HOUSTON -- They probably don't know it, but Joe Montana, Marcus Allen and 74,515 rabid Midwesterners deserve credit for growing the game of football in Hungary.
In January 1994, a young sportscaster from Budapest named Richard Farago was visiting friends in America and attended a playoff game between the Pittsburgh Steelers and Kansas City Chiefs at Arrowhead Stadium. Farago was captivated by the play of Chiefs stars Montana and Allen and the roaring chants of Kansas City's diehard fans. The Chiefs won in overtime, and Farago became hooked on American football.
"You can't describe it," Farago said. "That was a turning point for me."
Today, Farago is a key figure in the growth of football in Hungary. He is a patriarch of the sport in that nation, having served as the primary play-by-play announcer since NFL games started being broadcast there in 2004. One of his broadcast partners, Mark Bencsics, said Farago is "the face of the NFL in Hungary."
On Sunday, Farago and Bencsics will broadcast Super Bowl LI for the Sport TV network in Hungarian -- one of the nine languages in which the big game will broadcast live by crews at NRG Stadium. (The others are Danish, English, Flemish, French, German, Japanese, Mandarin Chinese and Spanish.) It will be 12:30 a.m. Monday in Budapest when the game between the Atlanta Falcons and New England Patriots is scheduled to kick off.
This will be the 11th consecutive year that Farago has announced the Super Bowl live from the site of the game. The stretch started in epic fashion, with the Chicago Bears' Devin Hester opening Super Bowl XLI with a 92-yard touchdown return.
"We were screaming like pigs," Farago said. "It was our first Super Bowl. What is the chance that there is a touchdown from the [opening] kickoff return?"
Farago, 49, began his sports broadcasting career with Hungarian national television in 1991. He covered some of the world's biggest sporting events, from the Olympics to the World Cup to the UEFA Champions League. He jumped to Sport TV in 2004 specifically because that network acquired broadcast rights to the NFL. Recalling that Chiefs playoff game a decade earlier, he wanted in on the action.

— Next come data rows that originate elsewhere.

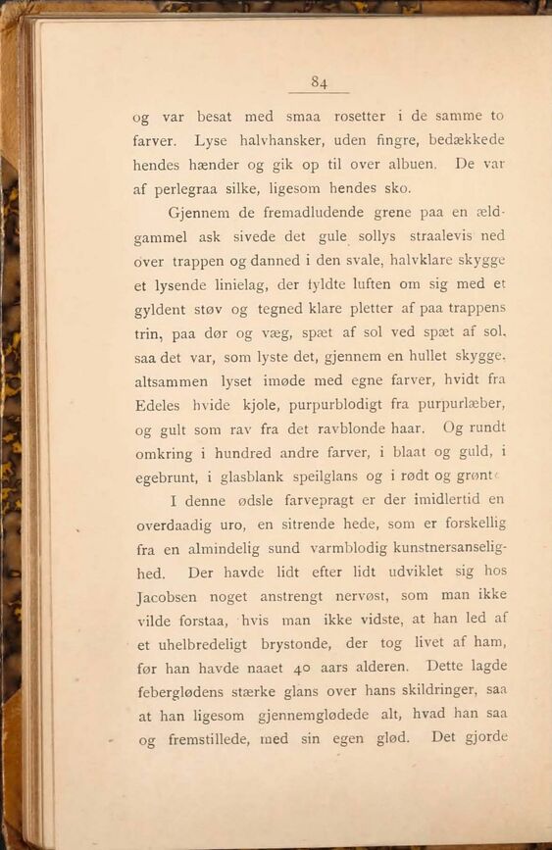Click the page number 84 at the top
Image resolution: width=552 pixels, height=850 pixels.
coord(319,82)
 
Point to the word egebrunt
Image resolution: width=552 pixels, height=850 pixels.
coord(167,477)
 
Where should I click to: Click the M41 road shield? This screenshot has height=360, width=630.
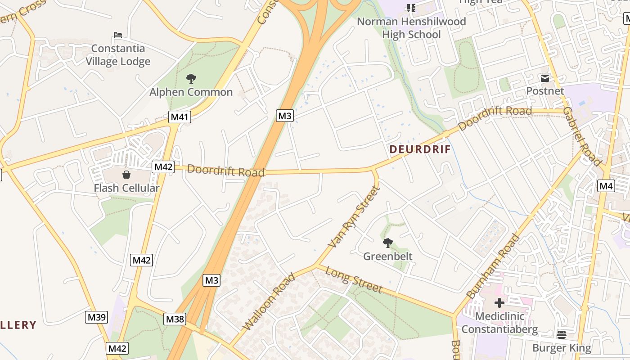(x=180, y=117)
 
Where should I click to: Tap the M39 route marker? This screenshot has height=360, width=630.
(x=96, y=317)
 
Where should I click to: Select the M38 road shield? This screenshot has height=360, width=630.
(x=175, y=319)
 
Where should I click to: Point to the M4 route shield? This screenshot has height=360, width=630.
(x=606, y=186)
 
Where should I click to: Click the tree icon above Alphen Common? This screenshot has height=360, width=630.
(x=191, y=79)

"It was a challenge for me," Farago said. "It was very different broadcasting NFL than broadcasting soccer. It was like pioneer work. That's why I decided."
Bencsics, 28, has played American football since he was 15. By age 17, he was named starting quarterback on an adult club team, playing alongside men more than 10 years older.
"I think I was very lucky because my first coach was very open-minded," Bencsics said. "It wasn't a problem to him to give a starting position to a guy who was 17 years old. It was quite challenging, but football was everything for me."
Sport TV hired Bencsics as a color commentator for its NFL broadcasts in 2009, when he was just 20 years old. He debuted by calling Brett Favre's highly anticipated return to Lambeau Field as a member of the Minnesota Vikings, but he recalls his first broadcast as "terrible" because he didn't realize he kept repeating the same phrase.
"I always said 'that's right' to Richard -- hundreds of times, maybe even more," Bencsics joked.
Back on the playing field, his teammates repeatedly teased him about the matter. Before long, they were saying "that's right" instead of "break" when they stepped out of the huddle.
Bencsics is still an active player. He's the starting quarterback for the Hungarian national team, which began play in 2015, and he also plays for the Budapest Wolves, one of the top teams in the Hungarian American Football League. He doesn't get paid by either team; he plays because he is passionate about the sport. This will be the second Super Bowl for Bencsics, who previously called Super Bowl XLVI in Indianapolis. He is one of five NFL color commentators at Sport TV, and they rotate Super Bowl duties from year to year.
Although Farago and Bencsics have no support crew -- they truly are a two-man band -- they greatly enjoy their work and are proud to have played a role in the recent growth of American football in Hungary. They said it's now common to see fans wearing team caps in the streets, and it's not unusual to see kids throwing around footballs at play -- something almost unimaginable just a decade ago. Bencsics believes many young sports fans in Hungary are looking for an edgier, more physical game to watch than soccer.
"We're a bit fed up with soccer and [players] acting like divas," Bencsics joked. "This sport is tough, and it's also like a chess game."